* **Required action**:
Could you print every entry below exactly as given?

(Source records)
■ ■ ■

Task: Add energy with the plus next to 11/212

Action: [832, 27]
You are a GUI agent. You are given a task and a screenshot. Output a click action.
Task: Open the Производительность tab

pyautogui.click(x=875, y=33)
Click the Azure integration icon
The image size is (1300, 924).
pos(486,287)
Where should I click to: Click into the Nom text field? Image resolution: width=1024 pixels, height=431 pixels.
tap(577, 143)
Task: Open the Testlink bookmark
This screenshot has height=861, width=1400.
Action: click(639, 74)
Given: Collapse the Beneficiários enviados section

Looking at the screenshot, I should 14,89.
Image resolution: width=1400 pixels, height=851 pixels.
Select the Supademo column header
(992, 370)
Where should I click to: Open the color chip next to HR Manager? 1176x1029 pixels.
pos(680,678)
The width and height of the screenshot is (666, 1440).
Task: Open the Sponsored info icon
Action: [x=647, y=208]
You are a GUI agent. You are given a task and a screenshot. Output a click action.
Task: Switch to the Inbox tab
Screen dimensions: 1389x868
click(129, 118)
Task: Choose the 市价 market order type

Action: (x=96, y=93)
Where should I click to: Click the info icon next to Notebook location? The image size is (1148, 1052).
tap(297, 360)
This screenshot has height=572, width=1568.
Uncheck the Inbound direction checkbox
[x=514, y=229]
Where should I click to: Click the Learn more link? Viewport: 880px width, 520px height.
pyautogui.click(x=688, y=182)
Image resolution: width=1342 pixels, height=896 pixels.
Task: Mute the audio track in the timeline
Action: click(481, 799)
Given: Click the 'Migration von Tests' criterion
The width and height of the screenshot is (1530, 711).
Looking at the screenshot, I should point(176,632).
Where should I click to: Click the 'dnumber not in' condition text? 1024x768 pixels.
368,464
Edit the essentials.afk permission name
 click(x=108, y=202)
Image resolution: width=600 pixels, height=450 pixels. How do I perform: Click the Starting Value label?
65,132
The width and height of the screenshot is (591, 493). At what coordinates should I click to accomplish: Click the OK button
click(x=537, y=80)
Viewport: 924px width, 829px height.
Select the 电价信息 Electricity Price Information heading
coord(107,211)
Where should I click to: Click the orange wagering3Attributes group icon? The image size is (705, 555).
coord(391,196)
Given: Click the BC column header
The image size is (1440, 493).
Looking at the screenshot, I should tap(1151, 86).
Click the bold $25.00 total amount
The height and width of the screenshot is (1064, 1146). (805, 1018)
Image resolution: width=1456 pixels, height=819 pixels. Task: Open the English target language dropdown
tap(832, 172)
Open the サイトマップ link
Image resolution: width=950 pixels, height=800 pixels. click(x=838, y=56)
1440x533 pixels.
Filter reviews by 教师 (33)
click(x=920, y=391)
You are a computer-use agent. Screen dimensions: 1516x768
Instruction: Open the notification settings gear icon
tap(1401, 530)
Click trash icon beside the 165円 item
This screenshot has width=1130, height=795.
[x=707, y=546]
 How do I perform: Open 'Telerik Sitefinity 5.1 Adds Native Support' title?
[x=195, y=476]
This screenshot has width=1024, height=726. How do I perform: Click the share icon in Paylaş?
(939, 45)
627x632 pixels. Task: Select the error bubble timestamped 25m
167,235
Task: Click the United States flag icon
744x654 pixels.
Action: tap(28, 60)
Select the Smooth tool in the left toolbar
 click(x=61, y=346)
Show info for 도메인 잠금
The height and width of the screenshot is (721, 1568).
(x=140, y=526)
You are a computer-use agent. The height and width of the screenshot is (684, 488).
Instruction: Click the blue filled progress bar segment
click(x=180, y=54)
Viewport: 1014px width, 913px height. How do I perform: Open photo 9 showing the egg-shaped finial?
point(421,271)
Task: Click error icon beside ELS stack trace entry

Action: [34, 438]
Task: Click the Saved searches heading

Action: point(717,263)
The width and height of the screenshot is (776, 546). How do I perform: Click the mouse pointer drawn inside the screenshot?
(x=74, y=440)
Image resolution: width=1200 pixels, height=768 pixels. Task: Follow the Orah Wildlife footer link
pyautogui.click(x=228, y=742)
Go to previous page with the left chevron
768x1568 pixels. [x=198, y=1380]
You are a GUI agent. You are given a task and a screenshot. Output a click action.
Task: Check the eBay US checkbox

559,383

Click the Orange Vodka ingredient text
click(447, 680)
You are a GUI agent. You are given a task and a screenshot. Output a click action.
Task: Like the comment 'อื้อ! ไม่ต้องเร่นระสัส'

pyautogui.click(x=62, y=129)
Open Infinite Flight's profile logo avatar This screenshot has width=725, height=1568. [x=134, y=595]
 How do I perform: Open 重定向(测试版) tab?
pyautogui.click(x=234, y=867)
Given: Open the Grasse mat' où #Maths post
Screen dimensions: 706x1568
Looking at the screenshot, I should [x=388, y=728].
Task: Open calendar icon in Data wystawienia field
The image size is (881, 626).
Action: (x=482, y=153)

■ ■ ■

* **Exercise answer**:
Task: Add energy with the plus next to 11/212

Action: [832, 27]
You are a GUI agent. You are given a task and a screenshot. Output a click action.
Task: Open the Производительность tab

pyautogui.click(x=875, y=33)
Click the Azure integration icon
The image size is (1300, 924).
pos(486,287)
Where should I click to: Click into the Nom text field? Image resolution: width=1024 pixels, height=431 pixels.
tap(577, 143)
Task: Open the Testlink bookmark
This screenshot has height=861, width=1400.
Action: click(639, 74)
Given: Collapse the Beneficiários enviados section

Looking at the screenshot, I should 14,89.
Image resolution: width=1400 pixels, height=851 pixels.
Select the Supademo column header
(992, 370)
Where should I click to: Open the color chip next to HR Manager? 1176x1029 pixels.
pos(680,678)
The width and height of the screenshot is (666, 1440).
Task: Open the Sponsored info icon
Action: [x=647, y=208]
You are a GUI agent. You are given a task and a screenshot. Output a click action.
Task: Switch to the Inbox tab
Screen dimensions: 1389x868
click(129, 118)
Task: Choose the 市价 market order type

Action: (x=96, y=93)
Where should I click to: Click the info icon next to Notebook location? The image size is (1148, 1052).
tap(297, 360)
This screenshot has height=572, width=1568.
Uncheck the Inbound direction checkbox
[x=514, y=229]
Where should I click to: Click the Learn more link? Viewport: 880px width, 520px height.
pyautogui.click(x=688, y=182)
Image resolution: width=1342 pixels, height=896 pixels.
Task: Mute the audio track in the timeline
Action: click(481, 799)
Given: Click the 'Migration von Tests' criterion
The width and height of the screenshot is (1530, 711).
Looking at the screenshot, I should point(176,632).
Where should I click to: Click the 'dnumber not in' condition text? 1024x768 pixels.
368,464
Edit the essentials.afk permission name
 click(x=108, y=202)
Image resolution: width=600 pixels, height=450 pixels. How do I perform: Click the Starting Value label?
65,132
The width and height of the screenshot is (591, 493). At what coordinates should I click to accomplish: Click the OK button
click(x=537, y=80)
Viewport: 924px width, 829px height.
Select the 电价信息 Electricity Price Information heading
coord(107,211)
Where should I click to: Click the orange wagering3Attributes group icon? The image size is (705, 555).
coord(391,196)
Given: Click the BC column header
The image size is (1440, 493).
Looking at the screenshot, I should tap(1151, 86).
Click the bold $25.00 total amount
The height and width of the screenshot is (1064, 1146). (805, 1018)
Image resolution: width=1456 pixels, height=819 pixels. Task: Open the English target language dropdown
tap(832, 172)
Open the サイトマップ link
Image resolution: width=950 pixels, height=800 pixels. click(x=838, y=56)
1440x533 pixels.
Filter reviews by 教师 (33)
click(x=920, y=391)
You are a computer-use agent. Screen dimensions: 1516x768
Instruction: Open the notification settings gear icon
tap(1401, 530)
Click trash icon beside the 165円 item
This screenshot has width=1130, height=795.
[x=707, y=546]
 How do I perform: Open 'Telerik Sitefinity 5.1 Adds Native Support' title?
[x=195, y=476]
This screenshot has width=1024, height=726. How do I perform: Click the share icon in Paylaş?
(939, 45)
627x632 pixels. Task: Select the error bubble timestamped 25m
167,235
Task: Click the United States flag icon
744x654 pixels.
Action: tap(28, 60)
Select the Smooth tool in the left toolbar
 click(x=61, y=346)
Show info for 도메인 잠금
The height and width of the screenshot is (721, 1568).
(x=140, y=526)
You are a computer-use agent. The height and width of the screenshot is (684, 488).
Instruction: Click the blue filled progress bar segment
click(x=180, y=54)
Viewport: 1014px width, 913px height. How do I perform: Open photo 9 showing the egg-shaped finial?
point(421,271)
Task: Click error icon beside ELS stack trace entry

Action: [34, 438]
Task: Click the Saved searches heading

Action: point(717,263)
The width and height of the screenshot is (776, 546). How do I perform: Click the mouse pointer drawn inside the screenshot?
(x=74, y=440)
Image resolution: width=1200 pixels, height=768 pixels. Task: Follow the Orah Wildlife footer link
pyautogui.click(x=228, y=742)
Go to previous page with the left chevron
768x1568 pixels. [x=198, y=1380]
You are a GUI agent. You are given a task and a screenshot. Output a click action.
Task: Check the eBay US checkbox

559,383

Click the Orange Vodka ingredient text
click(447, 680)
You are a GUI agent. You are given a task and a screenshot. Output a click action.
Task: Like the comment 'อื้อ! ไม่ต้องเร่นระสัส'

pyautogui.click(x=62, y=129)
Open Infinite Flight's profile logo avatar This screenshot has width=725, height=1568. [x=134, y=595]
 How do I perform: Open 重定向(测试版) tab?
pyautogui.click(x=234, y=867)
Given: Open the Grasse mat' où #Maths post
Screen dimensions: 706x1568
Looking at the screenshot, I should [x=388, y=728].
Task: Open calendar icon in Data wystawienia field
The image size is (881, 626).
Action: (x=482, y=153)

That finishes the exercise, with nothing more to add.